Dagegen halten manche empört die Gesetzesparagrafen hoch. Der Präsident breche mit einem seit dem Edikt von Moulins 1566 geltenden Prinzip, wonach damals der König, heute der Staat keine Verfügungsgewalt über das habe, was Staatsgut geworden sei, protestiert der Kunstmarktjurist Yves-Bernard Debie. Für Einzelfälle wie die Maori-Köpfe könne man eine Ausnahmeregelung treffen, räumt er ein, doch das Prinzip der Endgültigkeit bei Staatssammlungen müsse unangetastet bleiben und der Gedanke einer zeitweiligen Rückgabe sei ein juristischer Unsinn. Und aufs Neue schwirrt in manchen Köpfen die Schreckensvorstellung einer Heimkehr der Parthenon-Friese aus dem British Museum nach Griechenland herum.
Dabei zeigen sich heute auch Verantwortungsträger in exponierten Positionen erstaunlich aufgeschlossen. Das afrikanische Kulturerbe sei ein besonderer Fall, meint der Vorsitzende des Pariser Quai-Branly-Museums, Stéphane Martin. Für eine Ausstellung über alte Kulturen Mexikos kämen die Objekte zwar auch aus Nordamerika und Europa, hauptsächlich aber aus Mexiko selbst. Die afrikanischen Kulturschätze hingegen befänden sich fast ausschließlich außerhalb des Kontinents in europäischen und amerikanischen Sammlungen. Martin plädiert für ein Modell, das nicht mehr auf bilateralen Staatsvereinbarungen beruht, sondern auf eine vielseitige Partnerschaft zwischen Staaten und Institutionen abzielt.
Die in Paris und Berlin lehrende Kunsthistorikerin Bénédicte Savoy sieht einen entscheidenden Wandel im Gang. Ob auf Macrons Ankündigung auch Taten folgen würden, sei zwar noch ungewiss. Dass ein Politiker sich aber mit so klaren Worten hervortue, sei Anzeichen eines Paradigmenwechsels.
Provenienzforschung ist nach wie vor wichtig, sagt Savoy, "das Pochen darauf als Vorbedingung klang in letzter Zeit aber manchmal wie eine Verzögerungstaktik". Macron habe einen neuen Erwartungsrahmen gesteckt, der auch von der öffentlichen Meinung immer bereitwilliger akzeptiert werde.
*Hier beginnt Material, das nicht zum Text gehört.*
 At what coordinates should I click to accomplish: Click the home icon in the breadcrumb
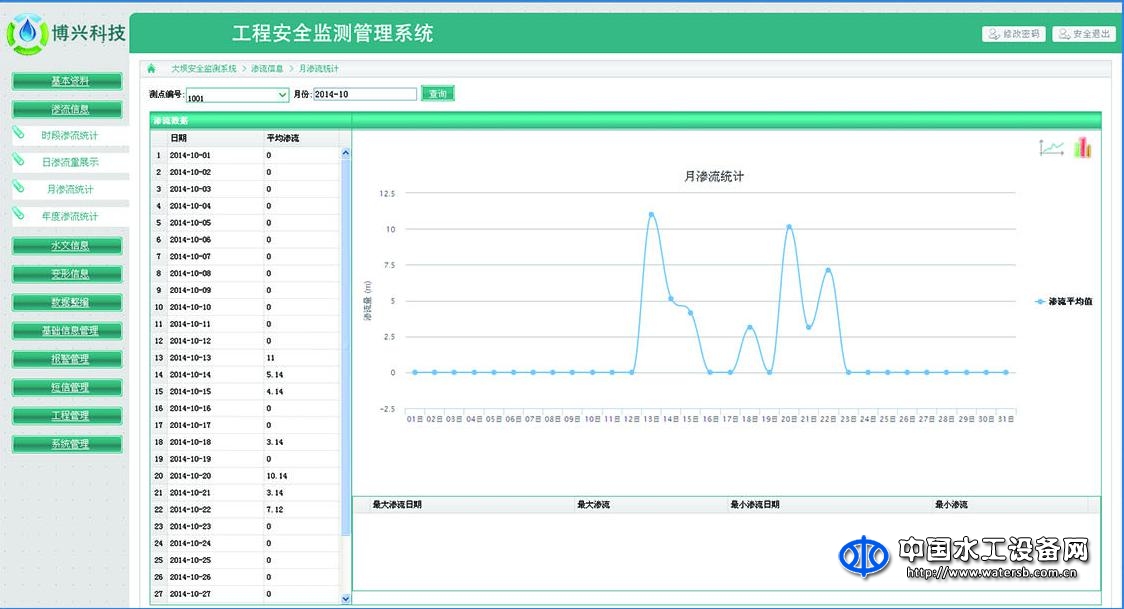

Statt sich vorschnell zu freuen, denken einige lieber an den nächsten Schritt. Sollten die "Voraussetzungen" für eine Rückgabe, von denen Macron sprach, einfach bedeuten, dass die Afrikaner sich dem Diktat der westlichen Museumsleute zu beugen hätten, schreibt der Beutekunstexperte Kwame Opoku, wäre das nur die nächste Ausrede für einen neuen Aufschub auf später.